● What the task requires: Could you turn this data into a Markdown table with the columns Number and Data line, one row per line and blank lines left out?

#####

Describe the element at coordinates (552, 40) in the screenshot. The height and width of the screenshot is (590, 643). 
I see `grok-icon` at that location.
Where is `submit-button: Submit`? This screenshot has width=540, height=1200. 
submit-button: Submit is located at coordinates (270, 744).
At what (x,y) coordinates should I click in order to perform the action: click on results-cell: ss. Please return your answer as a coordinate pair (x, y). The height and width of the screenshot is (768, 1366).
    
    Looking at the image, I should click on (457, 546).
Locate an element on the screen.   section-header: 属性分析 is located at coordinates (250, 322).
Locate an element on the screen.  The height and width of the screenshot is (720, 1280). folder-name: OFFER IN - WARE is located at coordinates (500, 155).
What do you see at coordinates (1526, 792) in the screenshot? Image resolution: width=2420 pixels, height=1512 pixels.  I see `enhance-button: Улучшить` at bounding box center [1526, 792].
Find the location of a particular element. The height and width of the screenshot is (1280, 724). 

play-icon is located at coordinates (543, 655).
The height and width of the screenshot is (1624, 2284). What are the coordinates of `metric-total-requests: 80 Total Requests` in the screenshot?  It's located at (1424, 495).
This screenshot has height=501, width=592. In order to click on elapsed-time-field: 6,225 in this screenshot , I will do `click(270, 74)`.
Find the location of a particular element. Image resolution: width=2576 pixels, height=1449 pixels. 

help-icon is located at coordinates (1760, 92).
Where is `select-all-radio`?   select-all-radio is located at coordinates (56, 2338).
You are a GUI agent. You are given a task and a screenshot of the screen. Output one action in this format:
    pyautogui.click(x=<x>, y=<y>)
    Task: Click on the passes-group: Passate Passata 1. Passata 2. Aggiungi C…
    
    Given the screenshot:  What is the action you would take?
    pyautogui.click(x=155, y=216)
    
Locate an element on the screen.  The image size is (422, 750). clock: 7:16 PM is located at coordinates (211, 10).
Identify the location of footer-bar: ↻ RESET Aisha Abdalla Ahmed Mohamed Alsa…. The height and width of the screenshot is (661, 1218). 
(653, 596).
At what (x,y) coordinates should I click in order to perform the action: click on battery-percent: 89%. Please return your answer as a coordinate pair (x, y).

#####

● Written solution:
| Number | Data line |
|---|---|
| 1 | Describe the element at coordinates (552, 40) in the screenshot. The height and width of the screenshot is (590, 643).  |
| 2 | I see `grok-icon` at that location. |
| 3 | Where is `submit-button: Submit`? This screenshot has width=540, height=1200.  |
| 4 | submit-button: Submit is located at coordinates (270, 744). |
| 5 | At what (x,y) coordinates should I click in order to perform the action: click on results-cell: ss. Please return your answer as a coordinate pair (x, y). The height and width of the screenshot is (768, 1366). |
| 6 |     Looking at the image, I should click on (457, 546). |
| 7 | Locate an element on the screen.   section-header: 属性分析 is located at coordinates (250, 322). |
| 8 | Locate an element on the screen.  The height and width of the screenshot is (720, 1280). folder-name: OFFER IN - WARE is located at coordinates (500, 155). |
| 9 | What do you see at coordinates (1526, 792) in the screenshot? Image resolution: width=2420 pixels, height=1512 pixels.  I see `enhance-button: Улучшить` at bounding box center [1526, 792]. |
| 10 | Find the location of a particular element. The height and width of the screenshot is (1280, 724).  |
| 11 | play-icon is located at coordinates (543, 655). |
| 12 | The height and width of the screenshot is (1624, 2284). What are the coordinates of `metric-total-requests: 80 Total Requests` in the screenshot?  It's located at (1424, 495). |
| 13 | This screenshot has height=501, width=592. In order to click on elapsed-time-field: 6,225 in this screenshot , I will do `click(270, 74)`. |
| 14 | Find the location of a particular element. Image resolution: width=2576 pixels, height=1449 pixels.  |
| 15 | help-icon is located at coordinates (1760, 92). |
| 16 | Where is `select-all-radio`?   select-all-radio is located at coordinates (56, 2338). |
| 17 | You are a GUI agent. You are given a task and a screenshot of the screen. Output one action in this format: |
| 18 |     pyautogui.click(x=<x>, y=<y>) |
| 19 |     Task: Click on the passes-group: Passate Passata 1. Passata 2. Aggiungi C… |
| 20 |     Given the screenshot:  What is the action you would take? |
| 21 |     pyautogui.click(x=155, y=216) |
| 22 | Locate an element on the screen.  The image size is (422, 750). clock: 7:16 PM is located at coordinates (211, 10). |
| 23 | Identify the location of footer-bar: ↻ RESET Aisha Abdalla Ahmed Mohamed Alsa…. The height and width of the screenshot is (661, 1218).  |
| 24 | (653, 596). |
| 25 | At what (x,y) coordinates should I click in order to perform the action: click on battery-percent: 89%. Please return your answer as a coordinate pair (x, y). |